| Description of the task |
The expected output is an exact copy of each line from the line with "Task: Open settings with the wrench button" through the end of the data below, with no pictures in it.

| Records for this exercise |

Start of Block

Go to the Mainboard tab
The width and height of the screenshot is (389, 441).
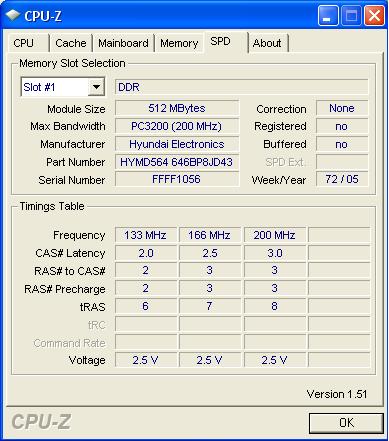(x=123, y=43)
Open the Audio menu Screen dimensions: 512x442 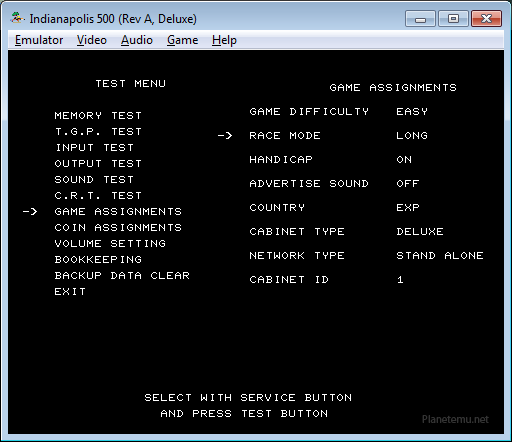137,40
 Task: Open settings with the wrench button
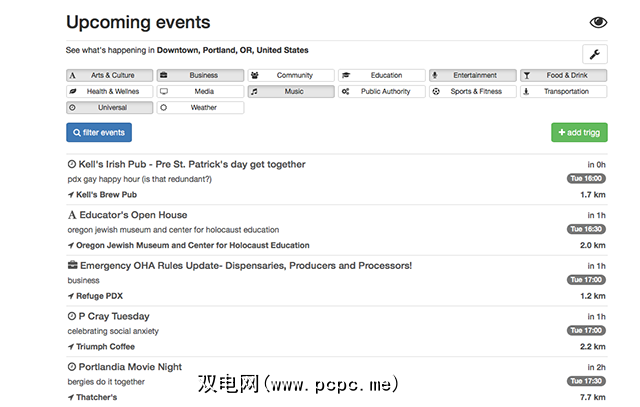click(x=594, y=54)
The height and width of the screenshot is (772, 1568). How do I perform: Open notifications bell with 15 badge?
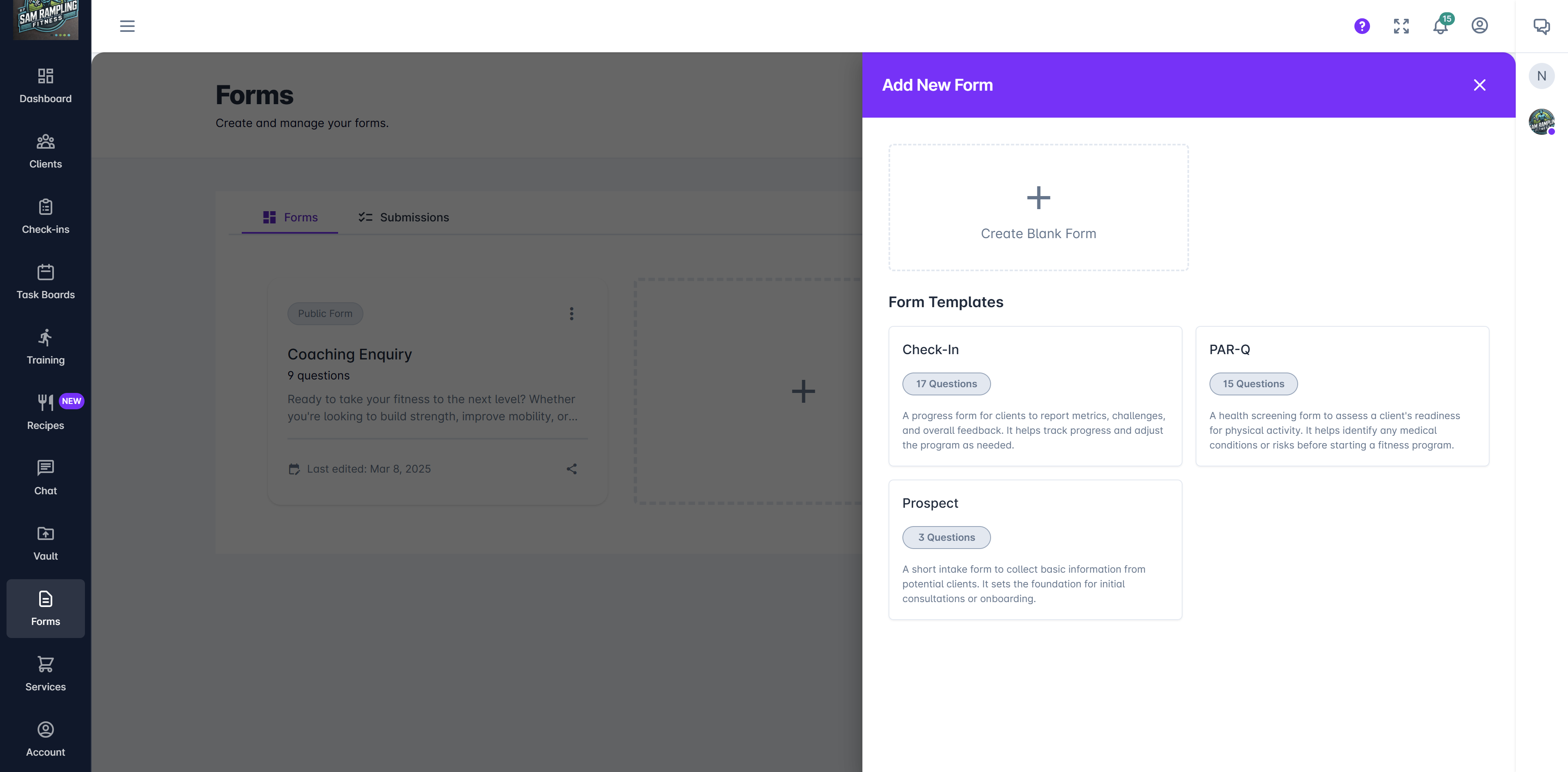[1441, 26]
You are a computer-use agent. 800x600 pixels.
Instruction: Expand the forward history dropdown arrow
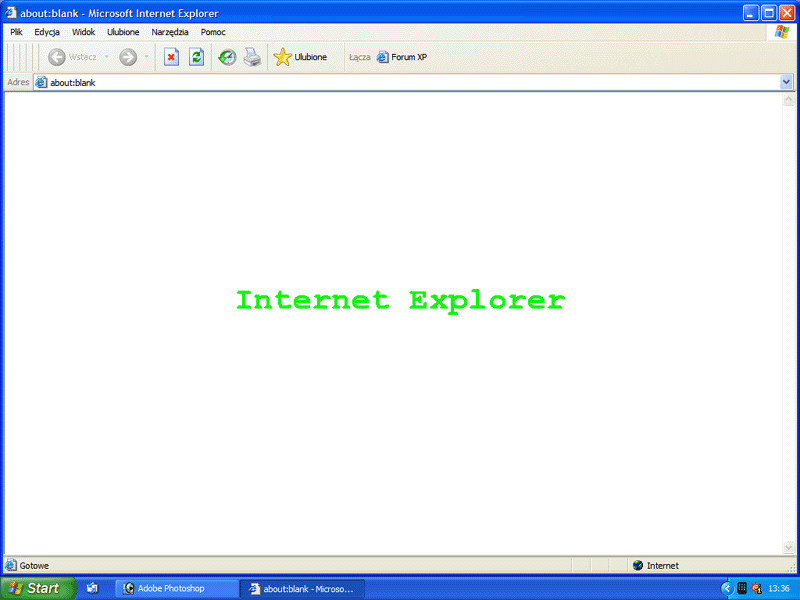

End of Block

| Response to the exercise |
 Task: Open settings with the wrench button
click(x=594, y=54)
The height and width of the screenshot is (772, 1568). How do I perform: Open notifications bell with 15 badge?
[1441, 26]
You are a computer-use agent. 800x600 pixels.
Instruction: Expand the forward history dropdown arrow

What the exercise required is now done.